The contribution of probiotics in stimulating fish immune system in addition to their effects on fish survival and growth has greatly been studied in various fish species. Probiotics are able to multiply RBC, granulocytes, lymphocytes, and macrophages in fish similar to higher vertebrates (Irianto and Austin 2002b; Kumar et al. 2008). Also, probiotics show interactions with immune cells such as monocytes, macrophages, neutrophils, and lymphocytes in order to improve innate immune response (Nayak 2010). Irianto and Austin (2002b) presented evidence that use of probiotic could result in raised RBC and WBC, especially lymphocytes, in rainbow trout. The use of B. subtilis as a probiotic significantly increased leukocytes count in the Major carp (Nayak et al. 2007) and rainbow trout (Newaj-Fyzul et al. 2009) compared to the control.

Similarly, the current study revealed significant rise of average total number of WBC together with raised number of lymphocytes in the Oscar fingerlings fed a dietary protexin of 0.15 g kg−1 dry food. The lymphocytes outnumbered in WBC followed by neutrophils. Elevated number of WBC can be seen as a reinforcement of non-specific immune system resulting from probiotic consumption (Nayak 2010).

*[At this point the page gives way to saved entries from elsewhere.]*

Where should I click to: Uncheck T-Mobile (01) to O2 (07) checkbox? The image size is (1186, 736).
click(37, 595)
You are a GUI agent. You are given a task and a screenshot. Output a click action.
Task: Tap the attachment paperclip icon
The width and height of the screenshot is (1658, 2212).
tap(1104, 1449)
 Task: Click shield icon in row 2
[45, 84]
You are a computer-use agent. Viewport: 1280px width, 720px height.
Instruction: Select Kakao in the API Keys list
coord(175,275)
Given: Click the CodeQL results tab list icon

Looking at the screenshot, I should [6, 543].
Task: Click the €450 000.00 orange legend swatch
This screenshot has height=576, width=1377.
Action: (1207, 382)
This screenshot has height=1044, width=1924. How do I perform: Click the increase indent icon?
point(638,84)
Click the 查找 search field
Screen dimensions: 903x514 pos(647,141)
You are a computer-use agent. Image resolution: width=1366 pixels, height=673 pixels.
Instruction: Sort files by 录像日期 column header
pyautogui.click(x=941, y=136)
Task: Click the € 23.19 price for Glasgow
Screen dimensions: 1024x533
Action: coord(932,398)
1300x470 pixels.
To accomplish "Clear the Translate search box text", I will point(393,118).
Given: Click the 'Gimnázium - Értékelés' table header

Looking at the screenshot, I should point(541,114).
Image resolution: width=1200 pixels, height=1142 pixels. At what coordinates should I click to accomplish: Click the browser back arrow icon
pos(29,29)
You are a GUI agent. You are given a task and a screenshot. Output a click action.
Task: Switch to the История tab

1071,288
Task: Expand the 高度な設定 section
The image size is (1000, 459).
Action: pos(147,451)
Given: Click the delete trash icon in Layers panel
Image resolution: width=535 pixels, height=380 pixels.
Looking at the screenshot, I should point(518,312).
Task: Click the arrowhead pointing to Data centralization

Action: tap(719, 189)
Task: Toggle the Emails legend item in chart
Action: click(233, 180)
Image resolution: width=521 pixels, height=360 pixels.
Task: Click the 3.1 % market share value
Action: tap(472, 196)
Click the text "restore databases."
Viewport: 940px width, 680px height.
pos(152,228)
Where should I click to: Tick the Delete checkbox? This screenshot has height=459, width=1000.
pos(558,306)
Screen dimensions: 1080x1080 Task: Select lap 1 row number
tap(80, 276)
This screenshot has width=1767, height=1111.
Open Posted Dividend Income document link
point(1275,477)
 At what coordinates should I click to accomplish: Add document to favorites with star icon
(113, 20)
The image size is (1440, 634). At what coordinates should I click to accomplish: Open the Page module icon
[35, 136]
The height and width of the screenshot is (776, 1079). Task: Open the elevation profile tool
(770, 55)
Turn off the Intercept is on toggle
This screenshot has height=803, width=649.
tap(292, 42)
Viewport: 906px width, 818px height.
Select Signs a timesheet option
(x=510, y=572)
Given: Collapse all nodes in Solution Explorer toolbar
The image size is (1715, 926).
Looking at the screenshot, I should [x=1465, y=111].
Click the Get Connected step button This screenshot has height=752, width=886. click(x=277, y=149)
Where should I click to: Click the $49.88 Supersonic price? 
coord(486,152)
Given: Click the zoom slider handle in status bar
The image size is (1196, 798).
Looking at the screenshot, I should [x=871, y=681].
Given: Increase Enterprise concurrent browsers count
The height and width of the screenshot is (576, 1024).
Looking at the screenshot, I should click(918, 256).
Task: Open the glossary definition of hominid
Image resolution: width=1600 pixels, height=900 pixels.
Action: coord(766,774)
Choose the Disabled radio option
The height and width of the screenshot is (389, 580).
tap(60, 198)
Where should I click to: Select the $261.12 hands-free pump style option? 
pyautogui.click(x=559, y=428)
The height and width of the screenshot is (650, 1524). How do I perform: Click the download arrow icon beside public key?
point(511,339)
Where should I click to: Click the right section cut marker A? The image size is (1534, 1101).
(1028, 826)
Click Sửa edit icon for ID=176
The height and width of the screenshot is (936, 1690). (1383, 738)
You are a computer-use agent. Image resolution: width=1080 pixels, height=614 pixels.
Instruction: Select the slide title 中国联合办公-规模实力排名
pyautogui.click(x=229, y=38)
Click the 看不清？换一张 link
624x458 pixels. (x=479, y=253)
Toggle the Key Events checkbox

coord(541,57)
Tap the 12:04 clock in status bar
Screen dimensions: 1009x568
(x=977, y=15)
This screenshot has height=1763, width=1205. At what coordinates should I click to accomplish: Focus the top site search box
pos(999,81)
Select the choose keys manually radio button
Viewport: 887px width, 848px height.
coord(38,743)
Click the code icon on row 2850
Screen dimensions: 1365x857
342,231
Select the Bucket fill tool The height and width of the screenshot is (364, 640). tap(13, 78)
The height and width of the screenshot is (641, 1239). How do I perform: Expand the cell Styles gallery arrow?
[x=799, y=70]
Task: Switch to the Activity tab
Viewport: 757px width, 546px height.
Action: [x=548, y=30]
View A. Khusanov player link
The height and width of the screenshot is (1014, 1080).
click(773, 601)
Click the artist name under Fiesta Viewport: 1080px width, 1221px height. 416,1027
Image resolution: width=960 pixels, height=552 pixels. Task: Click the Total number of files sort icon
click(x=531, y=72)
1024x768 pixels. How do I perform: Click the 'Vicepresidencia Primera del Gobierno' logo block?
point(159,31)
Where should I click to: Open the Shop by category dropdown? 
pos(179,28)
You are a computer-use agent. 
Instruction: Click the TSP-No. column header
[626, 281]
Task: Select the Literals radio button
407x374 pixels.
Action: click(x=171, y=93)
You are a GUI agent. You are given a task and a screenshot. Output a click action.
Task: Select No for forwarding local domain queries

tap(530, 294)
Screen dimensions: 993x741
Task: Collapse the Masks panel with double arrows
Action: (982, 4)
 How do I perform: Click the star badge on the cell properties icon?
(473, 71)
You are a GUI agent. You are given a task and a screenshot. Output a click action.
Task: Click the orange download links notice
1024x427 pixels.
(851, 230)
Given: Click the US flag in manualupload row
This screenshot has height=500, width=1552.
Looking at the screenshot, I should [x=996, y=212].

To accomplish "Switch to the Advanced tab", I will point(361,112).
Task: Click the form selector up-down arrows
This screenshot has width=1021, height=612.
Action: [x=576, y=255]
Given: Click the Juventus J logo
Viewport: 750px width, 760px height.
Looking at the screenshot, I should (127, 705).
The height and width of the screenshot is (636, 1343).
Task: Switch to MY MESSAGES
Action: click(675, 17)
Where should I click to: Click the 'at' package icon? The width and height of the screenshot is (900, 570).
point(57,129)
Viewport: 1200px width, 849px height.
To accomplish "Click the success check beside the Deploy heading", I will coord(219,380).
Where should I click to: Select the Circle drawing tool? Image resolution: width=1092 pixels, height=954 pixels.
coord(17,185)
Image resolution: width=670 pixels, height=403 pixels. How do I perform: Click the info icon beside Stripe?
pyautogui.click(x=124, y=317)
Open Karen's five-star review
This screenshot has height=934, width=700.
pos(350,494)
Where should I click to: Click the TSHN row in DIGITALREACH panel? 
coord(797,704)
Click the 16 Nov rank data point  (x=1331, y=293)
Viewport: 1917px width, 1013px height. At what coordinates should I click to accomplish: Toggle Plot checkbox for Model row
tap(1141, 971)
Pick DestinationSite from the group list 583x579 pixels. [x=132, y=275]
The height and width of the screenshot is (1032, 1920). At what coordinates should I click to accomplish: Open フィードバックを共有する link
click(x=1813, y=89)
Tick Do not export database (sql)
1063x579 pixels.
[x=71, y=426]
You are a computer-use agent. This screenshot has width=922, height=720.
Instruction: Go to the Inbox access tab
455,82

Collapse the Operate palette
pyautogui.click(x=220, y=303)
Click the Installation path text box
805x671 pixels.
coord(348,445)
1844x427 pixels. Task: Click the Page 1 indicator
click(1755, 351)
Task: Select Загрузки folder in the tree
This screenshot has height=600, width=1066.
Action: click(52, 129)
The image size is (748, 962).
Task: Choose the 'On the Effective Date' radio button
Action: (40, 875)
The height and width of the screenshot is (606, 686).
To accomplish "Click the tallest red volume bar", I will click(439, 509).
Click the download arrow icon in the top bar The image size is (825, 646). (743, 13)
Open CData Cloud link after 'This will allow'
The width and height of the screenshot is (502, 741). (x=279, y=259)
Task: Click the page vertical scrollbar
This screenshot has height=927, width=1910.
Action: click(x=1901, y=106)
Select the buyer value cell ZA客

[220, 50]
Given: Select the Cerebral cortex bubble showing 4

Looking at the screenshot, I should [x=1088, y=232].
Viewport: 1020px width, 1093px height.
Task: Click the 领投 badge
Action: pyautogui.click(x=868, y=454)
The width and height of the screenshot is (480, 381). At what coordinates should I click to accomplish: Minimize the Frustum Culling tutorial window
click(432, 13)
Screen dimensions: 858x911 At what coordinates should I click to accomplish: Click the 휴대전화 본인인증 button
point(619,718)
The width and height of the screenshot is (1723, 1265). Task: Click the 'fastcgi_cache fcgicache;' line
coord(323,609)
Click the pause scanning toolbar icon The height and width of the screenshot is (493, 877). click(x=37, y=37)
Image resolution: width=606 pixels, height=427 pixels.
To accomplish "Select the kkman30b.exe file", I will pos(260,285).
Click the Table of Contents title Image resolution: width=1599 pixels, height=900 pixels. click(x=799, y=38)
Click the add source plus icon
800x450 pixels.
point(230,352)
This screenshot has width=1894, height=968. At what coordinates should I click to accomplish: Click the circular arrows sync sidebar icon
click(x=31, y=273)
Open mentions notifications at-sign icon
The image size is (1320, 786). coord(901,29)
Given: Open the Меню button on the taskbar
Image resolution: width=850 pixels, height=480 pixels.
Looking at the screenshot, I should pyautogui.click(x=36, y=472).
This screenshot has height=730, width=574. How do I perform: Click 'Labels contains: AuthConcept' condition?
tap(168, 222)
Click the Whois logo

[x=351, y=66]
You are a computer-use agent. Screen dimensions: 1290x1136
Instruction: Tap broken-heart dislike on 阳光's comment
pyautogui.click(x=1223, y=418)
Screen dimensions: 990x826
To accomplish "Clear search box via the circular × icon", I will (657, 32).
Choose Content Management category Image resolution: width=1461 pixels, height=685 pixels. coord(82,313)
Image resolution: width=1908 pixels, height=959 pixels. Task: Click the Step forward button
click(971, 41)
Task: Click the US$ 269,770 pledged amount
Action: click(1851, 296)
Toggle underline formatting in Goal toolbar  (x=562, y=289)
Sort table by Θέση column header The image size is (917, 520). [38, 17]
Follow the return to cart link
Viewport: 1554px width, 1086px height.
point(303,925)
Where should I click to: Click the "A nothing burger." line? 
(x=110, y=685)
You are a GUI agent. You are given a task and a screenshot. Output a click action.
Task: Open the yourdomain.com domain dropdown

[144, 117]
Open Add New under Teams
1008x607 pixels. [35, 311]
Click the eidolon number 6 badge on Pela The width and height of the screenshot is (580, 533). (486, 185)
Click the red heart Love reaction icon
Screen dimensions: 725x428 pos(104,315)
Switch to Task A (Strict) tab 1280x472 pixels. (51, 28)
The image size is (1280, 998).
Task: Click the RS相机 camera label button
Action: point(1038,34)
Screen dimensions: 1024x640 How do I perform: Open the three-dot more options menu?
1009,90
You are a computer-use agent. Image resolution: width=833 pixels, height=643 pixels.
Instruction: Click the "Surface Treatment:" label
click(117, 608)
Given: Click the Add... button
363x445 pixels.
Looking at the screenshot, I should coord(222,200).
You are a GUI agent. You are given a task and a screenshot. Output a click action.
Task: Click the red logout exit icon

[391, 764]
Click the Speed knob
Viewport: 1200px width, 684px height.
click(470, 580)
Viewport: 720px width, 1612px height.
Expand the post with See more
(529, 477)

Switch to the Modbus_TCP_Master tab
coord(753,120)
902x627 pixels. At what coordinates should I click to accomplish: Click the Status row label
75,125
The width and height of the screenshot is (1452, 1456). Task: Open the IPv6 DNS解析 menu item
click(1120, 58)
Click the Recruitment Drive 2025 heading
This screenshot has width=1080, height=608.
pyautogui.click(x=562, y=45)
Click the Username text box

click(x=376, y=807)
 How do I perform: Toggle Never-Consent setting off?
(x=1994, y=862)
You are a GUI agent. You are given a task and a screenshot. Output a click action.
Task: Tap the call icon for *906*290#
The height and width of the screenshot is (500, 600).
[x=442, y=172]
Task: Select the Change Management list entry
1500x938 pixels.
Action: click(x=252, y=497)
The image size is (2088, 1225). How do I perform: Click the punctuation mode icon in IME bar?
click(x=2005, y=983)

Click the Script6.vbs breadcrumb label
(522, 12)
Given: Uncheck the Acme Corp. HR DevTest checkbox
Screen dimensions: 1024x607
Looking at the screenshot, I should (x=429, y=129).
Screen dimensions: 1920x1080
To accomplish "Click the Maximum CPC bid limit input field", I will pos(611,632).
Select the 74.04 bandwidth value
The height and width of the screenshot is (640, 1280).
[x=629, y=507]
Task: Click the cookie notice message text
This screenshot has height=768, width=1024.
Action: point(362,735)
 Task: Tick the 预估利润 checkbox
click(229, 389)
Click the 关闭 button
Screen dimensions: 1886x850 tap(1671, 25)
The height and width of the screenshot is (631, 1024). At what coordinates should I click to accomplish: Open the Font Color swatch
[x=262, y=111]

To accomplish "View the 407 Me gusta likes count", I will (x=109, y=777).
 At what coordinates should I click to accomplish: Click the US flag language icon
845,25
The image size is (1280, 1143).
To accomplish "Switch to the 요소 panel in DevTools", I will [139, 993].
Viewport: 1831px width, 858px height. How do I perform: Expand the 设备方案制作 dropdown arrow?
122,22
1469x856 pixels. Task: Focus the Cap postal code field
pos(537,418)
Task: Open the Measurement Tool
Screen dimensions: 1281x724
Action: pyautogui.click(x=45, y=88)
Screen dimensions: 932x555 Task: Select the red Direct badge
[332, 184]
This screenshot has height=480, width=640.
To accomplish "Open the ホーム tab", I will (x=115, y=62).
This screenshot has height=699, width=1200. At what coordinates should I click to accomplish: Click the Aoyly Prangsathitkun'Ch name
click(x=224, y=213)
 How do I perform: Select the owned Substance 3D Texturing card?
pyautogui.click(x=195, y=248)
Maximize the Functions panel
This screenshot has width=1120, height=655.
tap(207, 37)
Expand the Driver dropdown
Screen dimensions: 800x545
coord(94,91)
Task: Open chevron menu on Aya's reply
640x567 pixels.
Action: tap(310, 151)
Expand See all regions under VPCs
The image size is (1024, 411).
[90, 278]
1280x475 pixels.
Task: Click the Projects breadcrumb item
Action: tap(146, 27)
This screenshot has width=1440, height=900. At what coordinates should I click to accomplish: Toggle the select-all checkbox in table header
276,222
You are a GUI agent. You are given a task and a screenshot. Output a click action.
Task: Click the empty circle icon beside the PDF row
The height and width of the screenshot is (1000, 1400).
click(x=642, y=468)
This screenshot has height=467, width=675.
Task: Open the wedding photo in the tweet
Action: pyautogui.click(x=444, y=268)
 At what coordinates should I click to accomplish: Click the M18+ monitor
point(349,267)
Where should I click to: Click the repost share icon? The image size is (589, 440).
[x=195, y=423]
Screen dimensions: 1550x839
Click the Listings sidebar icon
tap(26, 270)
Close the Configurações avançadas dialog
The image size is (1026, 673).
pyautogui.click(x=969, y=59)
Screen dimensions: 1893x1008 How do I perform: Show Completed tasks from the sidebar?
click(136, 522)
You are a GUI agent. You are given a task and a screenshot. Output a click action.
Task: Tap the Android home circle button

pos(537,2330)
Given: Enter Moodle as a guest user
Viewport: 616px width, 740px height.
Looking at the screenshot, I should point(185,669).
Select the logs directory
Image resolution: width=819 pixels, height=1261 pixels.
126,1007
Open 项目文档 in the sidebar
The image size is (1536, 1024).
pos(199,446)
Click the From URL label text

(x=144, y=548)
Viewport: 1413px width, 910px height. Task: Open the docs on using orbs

Effective rise of phagocytic cells leading to increased phagocytosis (Nayak 2010) has been investigated in a number of fish species as a result of probiotic supplementation (Salinas et al. 2005, 2006, 2008; Picchietti et al. 2007, 2009). Picchietti et al. (2009) showed that early bacterial colonization in the intestine of the sea bass (D. labrax) using probiotic bacteria (L. delbrueckii) isolated from the mature fish could stimulate the gut immune system and increase T cells. Salinas et al. (2005) also noticed significant increase in phagocytic activity of leukocytes in gilthead sea bream; after 2 weeks, the fish had been fed by the bacteria B. subtilis and L. delbrueckii. Similarly, elevated leukocyte phagocytic ability was found in gilthead seabream (S. aurata L.) fed with a mix of two inactivated bacteria (Díaz-Rosales et al. 2006).

Given that the protexin-supplemented A. ocellatus at 0.15 g kg−1 dry food have acquired a rather higher level of immunity, they are expected to be more resistant against stressors and diseases, for which further investigation is required. As lymphocytes were the most numerous in WBC, and because interactions of lymphocytes B and T as well as macrophages is necessary for an immune response to occur (Borges et al. 2004), it can, accordingly, be concluded that fish immune system can be substantially stimulated by elevation of lymphocytes following an increase in WBC. In other words, an appropriate dose of probiotic microorganisms entering the digestive tract of fish is considered as aliens, provoking the defense system and multiplying WBC and other immunizing compounds.

Hematological parameters, in general, are considerably affected by fish physiological conditions, pollution and disease, sex (Ghosh et al. 2003, 2007), sexual maturity and behavior, age (Speckner et al. 1989) season and environment (Nikoskelainen et al. 2003), food quantity and quality, diet differences (Rawling et al. 2009; Merrifield et al. 2010), diet formulation and type, purity and dose of consumed probiotic. The overall results of this study demonstrate that a dietary protexin supplement of 0.15 g kg−1 dry food would give rise to positive effects on hematological factors of the Oscar fingerlings, ultimately leading to increased growth and reduction in feed conversion ratio. Considering the fact that resources and practical information regarding hematological parameters of fish in general and ornamental fish in particular are limited, this field is apparently in its infancy demanding further research.